- SELECTED TEXT
......

Monday, June 28, 2010

Bunny and Claude


Here are the two BUNNY AND CLAUDE cartoons directed by Robert McKimson in the waning days of Warner Brothers theatrical animation. Inspired by the then-recent big screen blockbuster BONNIE & CLYDE, an odd choice at best, they resemble more Depatie-Freleng cartoons than a classic Looney Tunes or Merry Melodies which, in fact, they were not really, in spite of the opening logos (different for each) and the voice of Mel Blanc. Blanc would be replaced by Larry Storch for the remaining cartoons from Warners before they got out of the business of theatrical cartoons all together for some years.

Sunday, June 27, 2010

Captain Shazam

The original Captain Marvel was quite the source of comic book nostalgia in the mid-sxties after his forced retirement a decade earlier. He didn't quite return at that time but...

Myron Fass brought out a new CAPTAIN MARVEL who could separate all his body parts by yelling his secret word, "SPLIT!" CAPTAIN LIGHTNING was a superhero parody created by the old Big Red Cheese's best-remembered team of writer Otto Binder and C.C. Beck! Even his costume resembled CM's except for the color scheme. BUT...the one that REALLY sounded intriguing was CAPTAIN SHAZAM, as seen here in an ad from the aforementioned FATMAN, issue two.

I've read somewhere that no art was actually ever done for the series and that the premise was said to be not even close to what the fans all were hoping it would be but still! If only...

Friday, June 25, 2010

Confessions of a Scream Queen

CONFESSIONS OF A SCREAM QUEEN is a new Bear Manor Media book by Matt Beckoff which is not necessarily what it seems to be at first glance. For one, Matt himself is NOT a Scream Queen. For another, the term tends to be more associated with low budget ladies such as Brinke Stevens and Linnea Quigley who rose to prominence in the horror field since the 1980's and yet they are nowhere to be found here. In fact, this is a delightful and enjoyable collection of conversations--NOT interviews--with a number of much more familiar (in some cases at least), mainstream folks.

As seen here, Matt's style is not that of a hardcore interviewer. There are no deep philosophical questions, no set-ups, no jabs and also no follow-ups when a statement might seem to call for one. No, these are, as stated in his introduction, conversations. A few breezy minutes with each of his subjects reminiscing about shared memories and giving a bit of anecdotal film history.

The Scream Queens involved here are, in more or less chronological order:
Carla Laemmle (DRACULA)
Lupita Tovar (the Spanish DRACULA)
Janet Ann Gallow (the little girl in GHOST OF FRANKENSTEIN)
Colleen Gray (THE LEECH WOMAN)
Jessica Harper (SUSPIRIA)
Dee Wallace (THE HOWLING)
Adrienne Barbeau (THE FOG)

Even the less than riveting chapters are pleasant--like a meeting with an old acquaintance. There are a few revelations but mostly some old stories, in some cases trotted out for the umpteenth time and just as entertaining as ever but by now perhaps somewhat enhanced. Some funny behind-the-scenes bits as well as some personal promotion.

......

- GIVEN ENTRIES

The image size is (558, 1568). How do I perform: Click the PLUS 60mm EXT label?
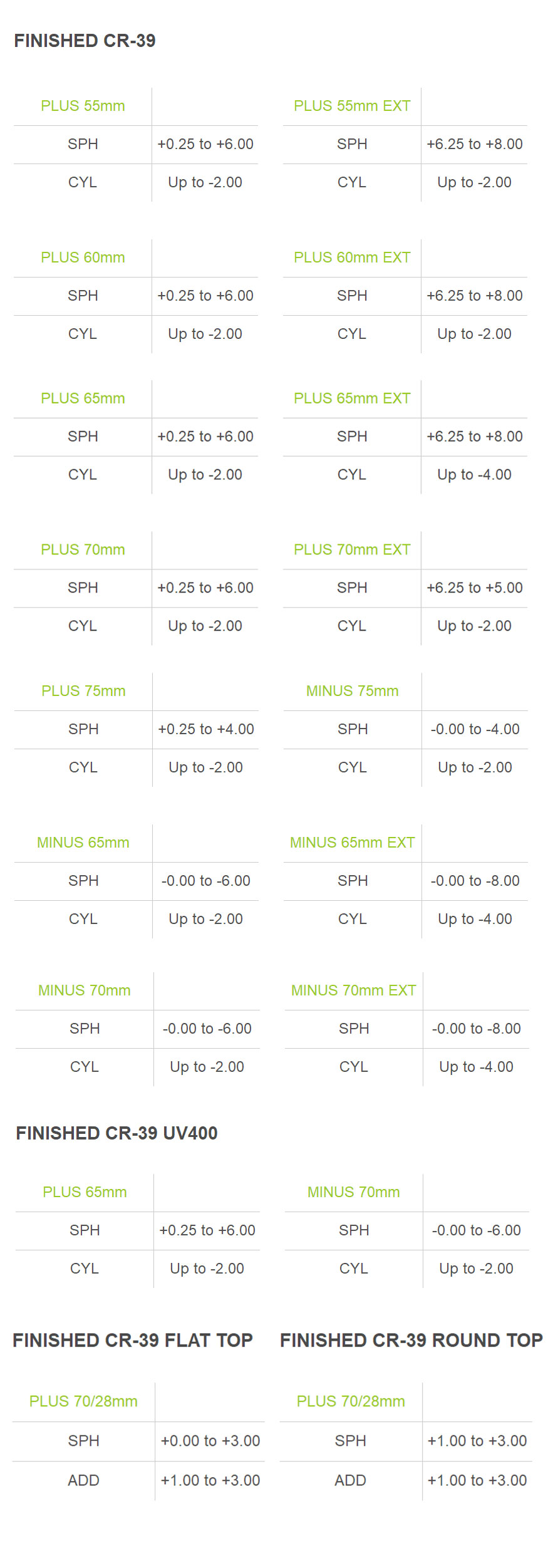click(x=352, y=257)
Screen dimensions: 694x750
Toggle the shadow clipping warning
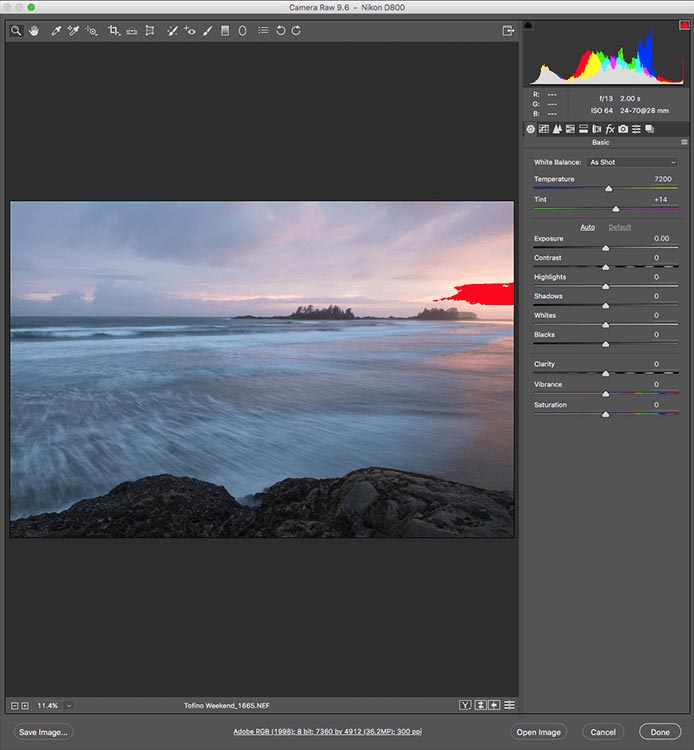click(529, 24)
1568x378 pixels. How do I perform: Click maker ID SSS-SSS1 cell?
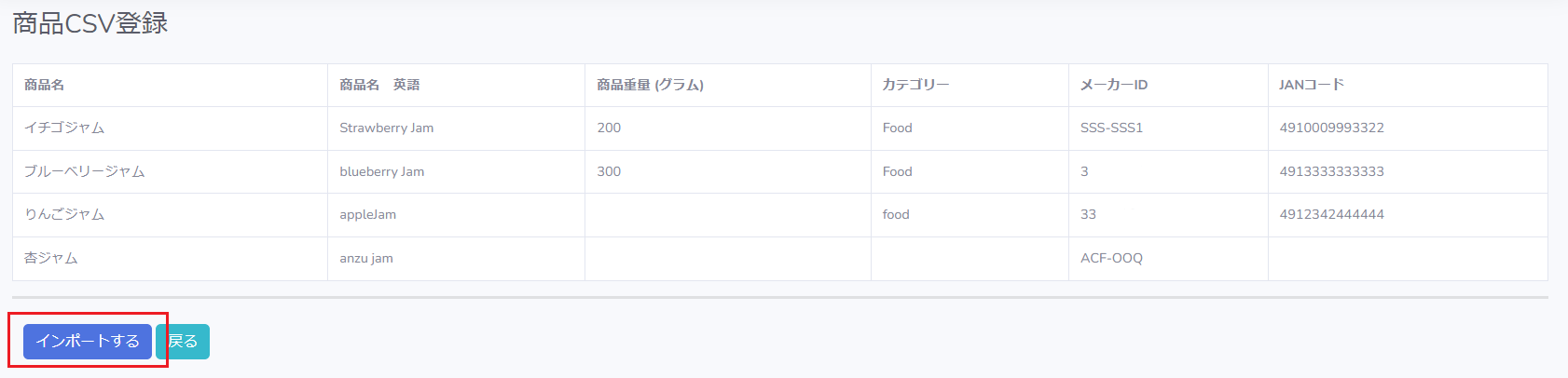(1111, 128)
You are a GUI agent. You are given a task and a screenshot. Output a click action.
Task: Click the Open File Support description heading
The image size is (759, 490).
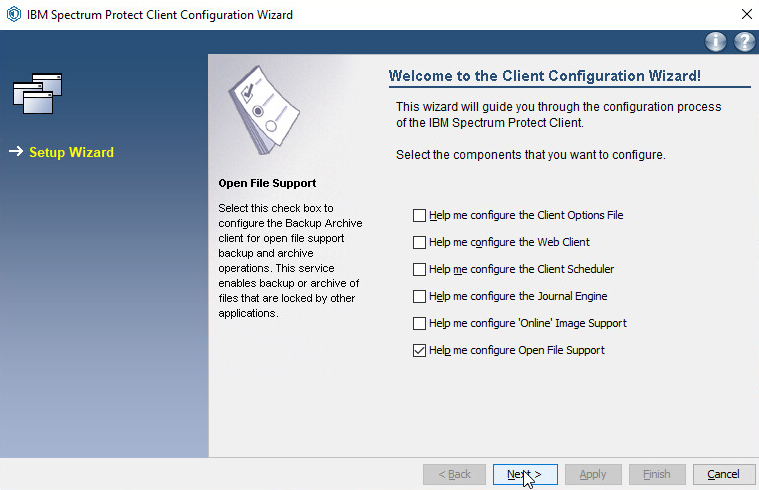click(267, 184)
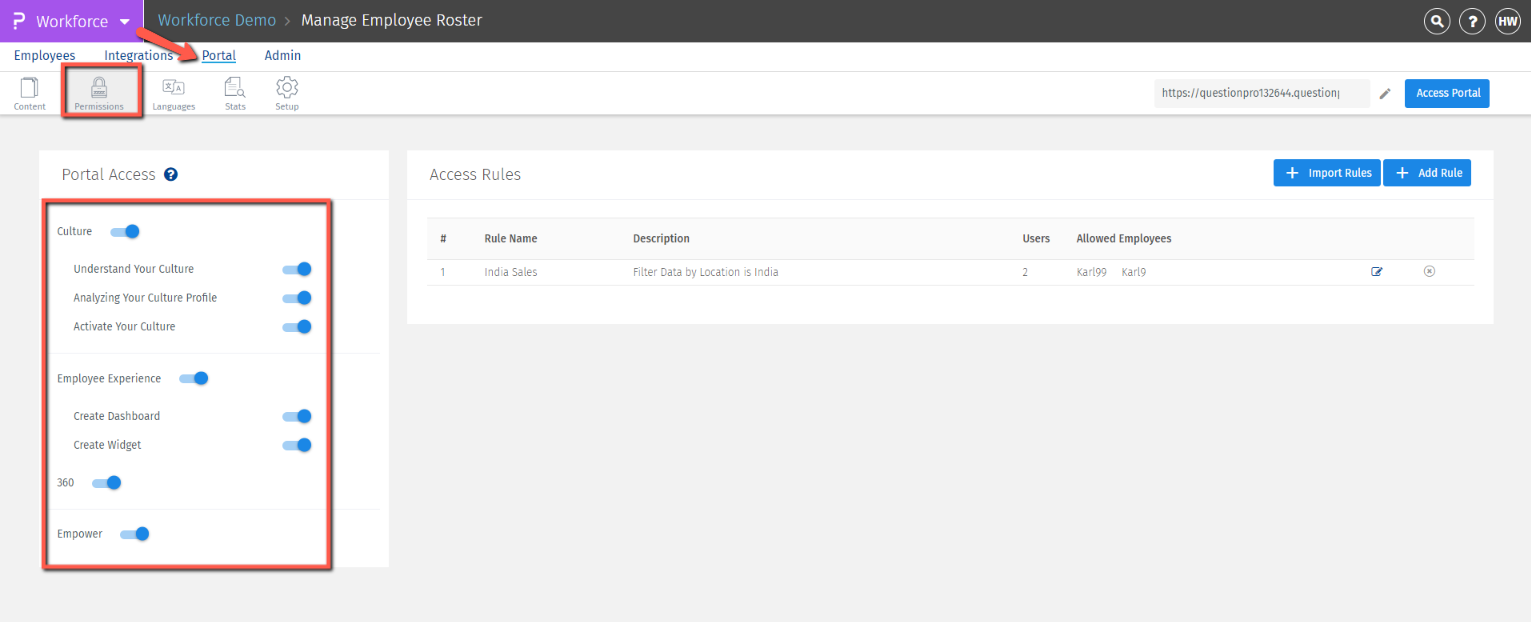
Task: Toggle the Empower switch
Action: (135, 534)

......

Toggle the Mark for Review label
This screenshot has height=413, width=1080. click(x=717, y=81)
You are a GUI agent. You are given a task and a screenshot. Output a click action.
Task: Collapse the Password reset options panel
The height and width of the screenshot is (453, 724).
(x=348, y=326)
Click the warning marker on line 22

......

- BRIEF
Return everything in the blog text from "As seen here, Matt's" down to "Jessica Harper (SUSPIRIA)", word for word. The entries have nothing to do with the blog text.

- TASK RESPONSE
As seen here, Matt's style is not that of a hardcore interviewer. There are no deep philosophical questions, no set-ups, no jabs and also no follow-ups when a statement might seem to call for one. No, these are, as stated in his introduction, conversations. A few breezy minutes with each of his subjects reminiscing about shared memories and giving a bit of anecdotal film history.

The Scream Queens involved here are, in more or less chronological order:
Carla Laemmle (DRACULA)
Lupita Tovar (the Spanish DRACULA)
Janet Ann Gallow (the little girl in GHOST OF FRANKENSTEIN)
Colleen Gray (THE LEECH WOMAN)
Jessica Harper (SUSPIRIA)